Alibaba の Tongyi Lab が 2025 年 7 月 28 日、最先端のオープンソース AI 動画生成モデル「 Wan2.2 」を公開しました。このモデルは、テキストや画像から映画のような高品質な動画を生成できる画期的な技術として注目されています。
世界初の MoE アーキテクチャを採用
Wan2.2 の最大の特徴は、世界初のオープンソース Mixture-of-Experts ( MoE )アーキテクチャを動画生成に導入したことです。高ノイズ用と低ノイズ用の 2 つの専門エキスパートを動的に使い分けることで、映像のレイアウトから細かいディテールまで効率的に最適化します。総パラメータ数は 270 億( 27B )ですが、推論時には 140 億( 14B )のみがアクティブとなり、計算コストを大幅に削減しながら高品質な生成を実現しています。
コンシューマー GPU でも映画品質を実現
従来の動画生成 AI は高額な業務用 GPU を必要としていましたが、 Wan2.2 は RTX4090 のようなコンシューマー向け GPU でも 720p / 24fps の高品質動画を生成できます。特に軽量版の「 Wan2.2-TI2V-5B 」モデルでは、約 9 分以内で 720p 動画を生成可能で、個人クリエイターにも手の届く技術となっています。
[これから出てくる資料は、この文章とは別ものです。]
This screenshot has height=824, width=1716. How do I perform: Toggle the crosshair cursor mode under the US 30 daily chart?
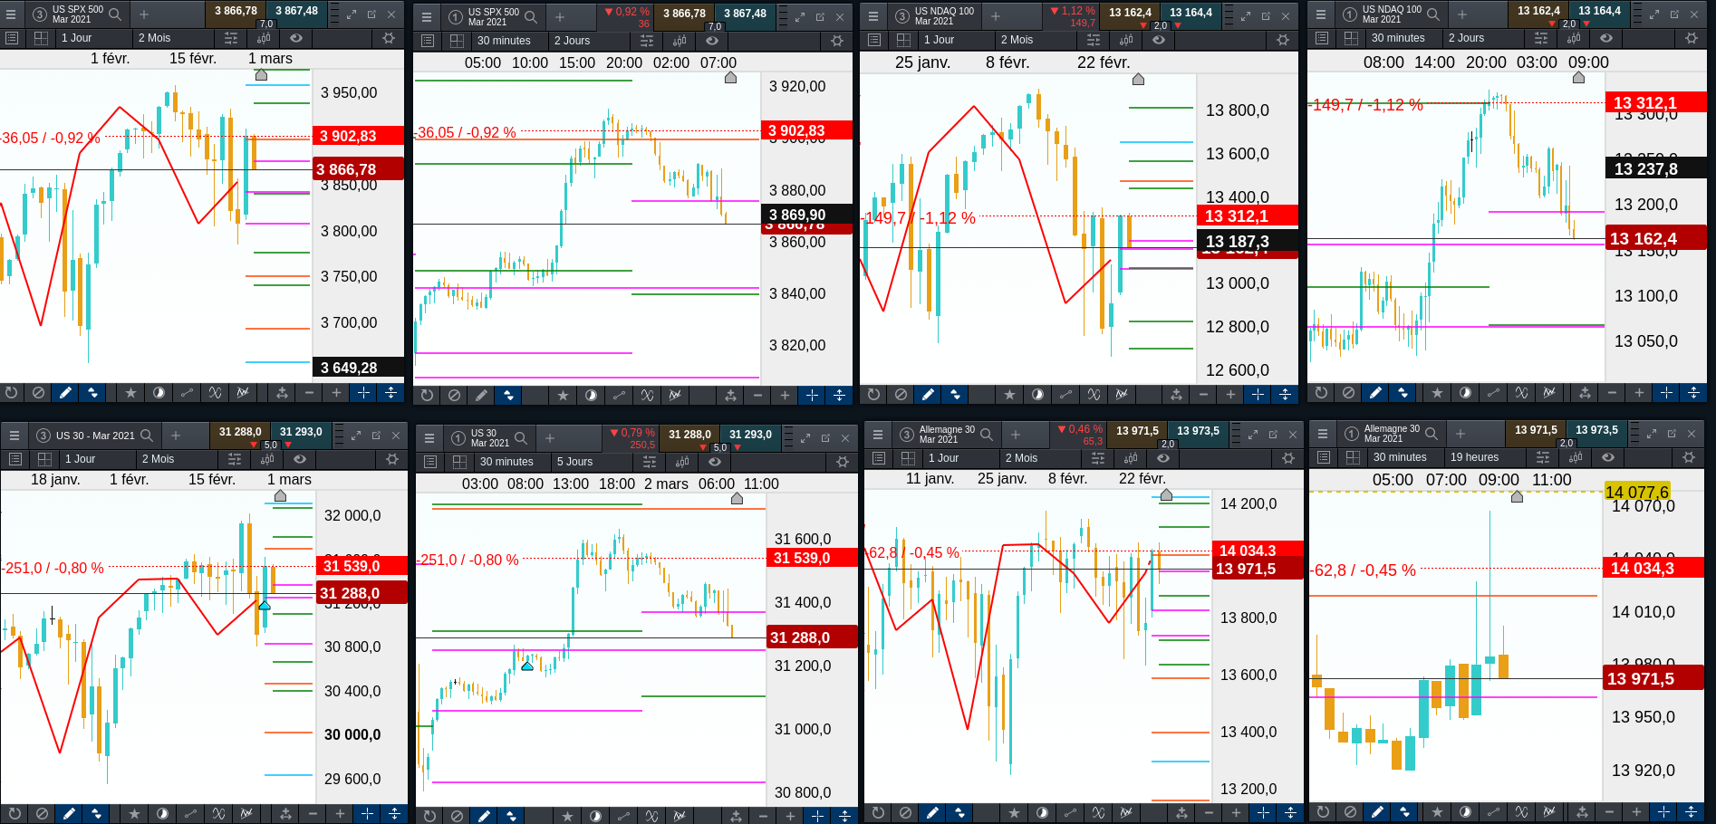tap(367, 813)
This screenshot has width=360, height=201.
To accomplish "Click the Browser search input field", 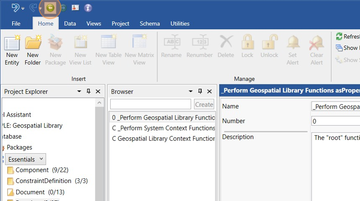I will click(150, 104).
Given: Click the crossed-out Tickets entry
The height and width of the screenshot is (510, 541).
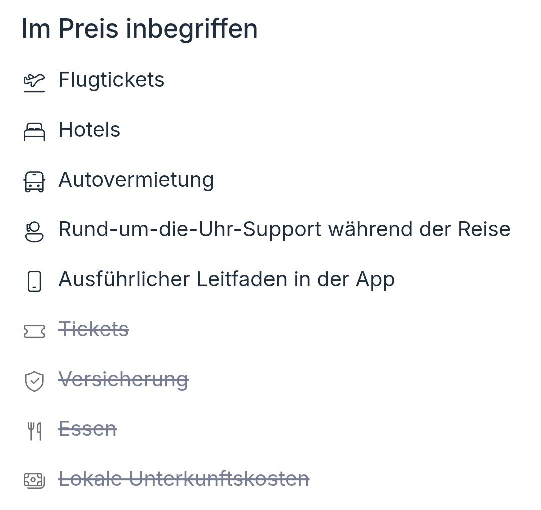Looking at the screenshot, I should tap(94, 329).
モデルは 3 つのバリエーションが用意されており、テキストから動画生成に特化した「 Wan2.2-T2V-A14B 」、画像から動画生成に最適化された「 Wan2.2-I2V-A14B 」、そして両方に対応するハイブリッド型「 Wan2.2-TI2V-5B 」から選択できます。
映画業界レベルの制御機能
Wan2.2 は単なる動画生成にとどまらず、映画業界で求められるレベルの詳細な制御機能を備えています。照明、色調、画角、フレームサイズ、被写界深度などの調整が可能で、カメラのパン、ズーム、フォーカスなどの動きも自在にコントロールできます。さらに、わずか 10 〜 20 枚の画像でスタイル適用ができる LoRA 拡張や、リアルな火や煙、照明などのボリュメトリック効果もサポートしています。
大幅に強化されたトレーニングデータ
前バージョンの Wan2.1 と比較して、約 65.6% 多い画像と 83.2% 多い動画でトレーニングを実施。これにより、より自然で複雑な動きを実現し、文章理解、物理ルールの反映、映像的な美しさで他の競合モデル( Seedance 、 Hailuo 、 Kling 、 Sora など)を上回る評価を獲得しています。
オープンソースによる公開
Wan2.2 は Apache 2.0 ライセンスで公開され、商用利用や開発への参加が誰でも可能です。 GitHub 、 Hugging Face 、 Alibaba Cloud ModelScope 等でダウンロードでき、英語・中国語対応のバイリンガルプロンプトにも対応しています。
OpenAI の Sora や Google の Veo 2 などのプロプライエタリモデルに対抗する性能を持ちながら、オープンソースとして提供されることで、 AI 動画生成の普及に大きく貢献することが期待されます。